═════ Source extract ═════

United States of America, Plaintiff-appellee, v. Byron v. Sutton, Defendant-appellant, 406 F.3d 472 (7th Cir. 2005)Annotate this Case
Decided April 28, 2005
James M. Kuhn (argued), James P. Fleissner, Office of the United States Attorney, Chicago, IL, for Plaintiff-Appellee.
Richard H. Parsons, Andrew J. McGowan (argued), Kent V. Anderson, Office of the Federal Public Defender, Peoria, IL, Thomas C. Brandstrader, Highwood, IL, for Defendant-Appellant.
Before POSNER, ROVNER, and WILLIAMS, Circuit Judges.
ROVNER, Circuit Judge.
Byron Sutton appeals concurrent 135-month sentences imposed on his guilty pleas to separate indictments charging him with two counts of distributing over 50 grams of crack, 21 U.S.C. § 841(a) (1) (appeal no. 03-4123), and one count of conspiring to distribute crack, id. §§ 846, 841(a) (1) (appeal no. 04-2358). Sutton argues that the district court erred by relying on one of two contradictory statements given at his change of plea hearing regarding the weight of the drugs. He further argues, based on United States v. Booker, ___ U.S. ___, 125 S. Ct. 738, 160 L. Ed. 2d 621 (2005), that the district court violated the Sixth Amendment because his sentences were increased on the basis of facts that were neither admitted nor proved to a jury beyond a reasonable doubt. Finally, Sutton argues there is a conflict that requires correcting between the oral pronouncement of sentence and the written judgment.

═════ Supplied data ═════

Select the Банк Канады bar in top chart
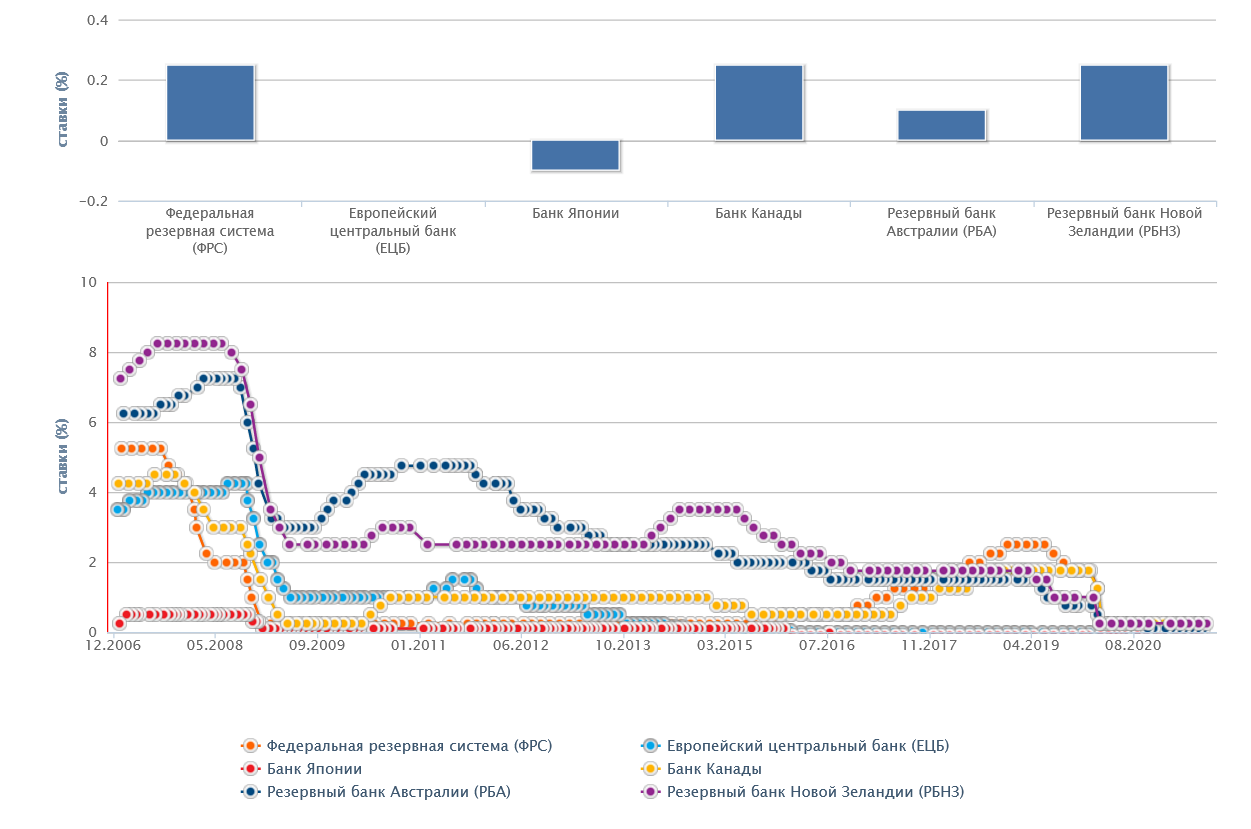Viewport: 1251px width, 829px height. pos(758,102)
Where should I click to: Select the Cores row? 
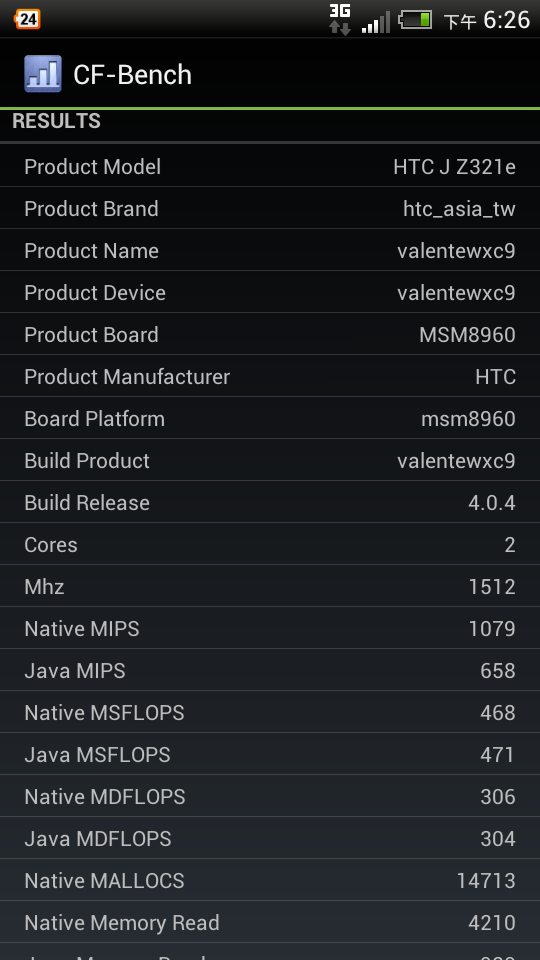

═════

# Requests:
1) Reproduce the Sutton opinion starting at "Richard H. Parsons, Andrew" and ending at "WILLIAMS, Circuit Judges.", swapping "Peoria" for "Springfield".
2) According to the Sutton opinion, what sentences does Byron Sutton appeal?
3) Write the next part of the Sutton opinion, picking up after its final sentence.
The data above comes from a separate source unrelated to the Sutton opinion.

# Answers below:
1)
Richard H. Parsons, Andrew J. McGowan (argued), Kent V. Anderson, Office of the Federal Public Defender, Springfield, IL, Thomas C. Brandstrader, Highwood, IL, for Defendant-Appellant.
Before POSNER, ROVNER, and WILLIAMS, Circuit Judges.

2) Concurrent 135-month sentences

3)
Sutton pleaded guilty without a plea agreement. At the change of plea hearing, the government proffered that as part of a conspiracy Sutton twice sold 103 grams of crack to an undercover agent, first in October 2002 and then again the following month. When the district court asked Sutton to verify the accuracy of this factual basis, he at first agreed that he sold "103 grams" of crack in October 2002 but moments later characterized the quantity as "three ounces" (roughly 85 grams). Then while discussing the November 2002 transaction Sutton admitted the quantity of crack was "more than 50" grams but denied it was 103 grams.
The probation officer accepted the government's representation that both transactions involved 103 grams, and thus recommended a base offense level of 34 because the total was more than 150 grams but less than 500. See U.S.S.G. § 2D1.1(c) (4). The probation officer also recommended a two-level reduction under U.S.S.G. § 3E1.1 for acceptance of responsibility.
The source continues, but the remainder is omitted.